Melihat perlakuan buruk terhadap para wartawan itu, Ketua AWP, Elisa Sekenyap menegaskan tindakkan yang dilakukan aparat kepolisian di Nabire adalah hal yang buruk bagi kerja-kerja jurnalis. “Kami sesalkan tindakkan ini. Kenapa halangi kerja-kerja teman-teman jurnalis yang sudah menunjukan kartu pers. Namun tetap diintimidasi dengan kekerasan fisik maupun perkataan”.

Elisa Sekenyap menegaskan, jurnalis melaksanakan tugas sesuai UU RI Nomor 40 Tahun 1999 tentang Pers. Karena itu, mestinya aparat kepolisian tidak melakukan kekerasan terhadap jurnalis yang sedang bertugas. “Saya pikir hal yang dilakukan oleh aparat kepolisian sudah melanggar ketentuan UU Pers. Kerja jurnalis dilindungi oleh undang-undang. Namun mereka dibatasi.”

Selaku Ketua AWP, Elisa sesalkan kejadian di Nabire. Hal semacam itu sebenarnya tidak boleh dilakukan oleh aparat kepolisian. Walaupun Kapolres sudah memanggil wartawan yang menjadi korban dan meminta maaf? Tetapi, apa yang dilakukan anggota kepolisian itu adalah contoh yang buruk. “Untuk itu, kedepan polisi harus melihat tugas wartawan sebagai hal yang penting”.

Yulianus Degey.

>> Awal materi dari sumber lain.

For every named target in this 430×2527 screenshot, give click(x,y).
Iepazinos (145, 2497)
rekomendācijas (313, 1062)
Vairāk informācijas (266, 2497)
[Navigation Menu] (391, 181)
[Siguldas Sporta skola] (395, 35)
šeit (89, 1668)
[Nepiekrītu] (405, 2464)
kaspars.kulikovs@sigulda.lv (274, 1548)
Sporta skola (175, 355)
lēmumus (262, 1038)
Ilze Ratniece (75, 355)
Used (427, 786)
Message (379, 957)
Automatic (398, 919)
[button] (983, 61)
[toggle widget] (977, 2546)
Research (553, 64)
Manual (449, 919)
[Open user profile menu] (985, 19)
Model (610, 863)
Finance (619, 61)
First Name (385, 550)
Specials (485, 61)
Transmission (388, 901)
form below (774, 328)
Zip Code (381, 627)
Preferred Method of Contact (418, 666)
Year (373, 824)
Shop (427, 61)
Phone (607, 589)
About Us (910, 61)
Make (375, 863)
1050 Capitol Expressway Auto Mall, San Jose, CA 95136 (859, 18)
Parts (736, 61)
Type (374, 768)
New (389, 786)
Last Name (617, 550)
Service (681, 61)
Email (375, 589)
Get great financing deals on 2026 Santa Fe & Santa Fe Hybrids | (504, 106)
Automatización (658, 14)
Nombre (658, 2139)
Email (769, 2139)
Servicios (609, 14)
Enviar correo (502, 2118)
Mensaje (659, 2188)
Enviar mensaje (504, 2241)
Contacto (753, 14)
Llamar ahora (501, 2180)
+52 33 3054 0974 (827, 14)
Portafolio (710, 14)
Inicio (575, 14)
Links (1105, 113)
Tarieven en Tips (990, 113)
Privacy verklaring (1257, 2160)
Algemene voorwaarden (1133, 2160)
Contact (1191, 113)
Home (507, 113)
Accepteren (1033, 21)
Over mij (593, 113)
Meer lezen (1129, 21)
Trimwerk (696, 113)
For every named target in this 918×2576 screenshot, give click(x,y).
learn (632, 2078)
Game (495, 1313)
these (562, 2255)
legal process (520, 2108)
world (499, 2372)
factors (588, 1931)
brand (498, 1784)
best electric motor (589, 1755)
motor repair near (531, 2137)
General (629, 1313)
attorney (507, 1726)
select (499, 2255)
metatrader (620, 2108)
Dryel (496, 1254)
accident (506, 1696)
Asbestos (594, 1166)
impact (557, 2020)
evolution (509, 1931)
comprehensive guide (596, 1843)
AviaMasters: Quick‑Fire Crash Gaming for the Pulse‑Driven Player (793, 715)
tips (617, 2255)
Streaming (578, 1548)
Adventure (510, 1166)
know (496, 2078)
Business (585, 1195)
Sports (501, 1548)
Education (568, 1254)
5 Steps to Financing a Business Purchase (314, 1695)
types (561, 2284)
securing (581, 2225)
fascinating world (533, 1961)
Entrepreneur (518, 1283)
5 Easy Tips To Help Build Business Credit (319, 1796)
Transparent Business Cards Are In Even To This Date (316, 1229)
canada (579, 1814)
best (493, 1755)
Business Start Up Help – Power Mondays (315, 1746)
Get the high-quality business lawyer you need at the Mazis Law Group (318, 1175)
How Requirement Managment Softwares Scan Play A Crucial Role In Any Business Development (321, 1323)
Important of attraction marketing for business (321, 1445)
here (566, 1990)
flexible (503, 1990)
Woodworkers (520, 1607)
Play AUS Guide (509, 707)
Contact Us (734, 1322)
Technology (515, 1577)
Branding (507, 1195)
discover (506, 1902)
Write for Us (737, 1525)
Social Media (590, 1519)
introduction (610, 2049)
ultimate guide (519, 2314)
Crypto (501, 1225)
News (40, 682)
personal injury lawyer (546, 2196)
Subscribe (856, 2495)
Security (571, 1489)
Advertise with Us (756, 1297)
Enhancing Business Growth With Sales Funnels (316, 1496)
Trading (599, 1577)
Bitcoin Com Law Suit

Wartawan Tribunnews Papua.com, menderita luka memar di kepala bagian belakang akibat dikeroyok polisi di Nabire, pada Jumat 5 April 2024.

Elisa Sekenyap juga mengucapkan terima kasih kepada Kapolres Nabire AKBP Wahyudi Satriyo Bintoro yang mengambil langkah cepat untuk merespon peristiwa ini, dengan memanggil wartawan yang menjadi korban dan meminta maaf. Tindakan Kapolres sangat baik. Karena, telah menyadari tindakkan yang dilakukan oleh anggotanya.

Terkait dengan tindakkan kekerasan polisi terhadap wartawan, maka Elisa meminta polisi harus paham tugas dan fungsi wartawan. Anggota kepolisian di Nabire mesti diberi pemahaman tentang tugas dan tanggung jawab wartawan dalam melakukan peliputan. Sehingg tidak dengan seenaknya mengintimidasi wartawan seperti yang terjadi pada empat wartawan di Nabire. Jangan karena melihat wartawan adalah orang Papua, sehingga dengan mudah mengintimidasi.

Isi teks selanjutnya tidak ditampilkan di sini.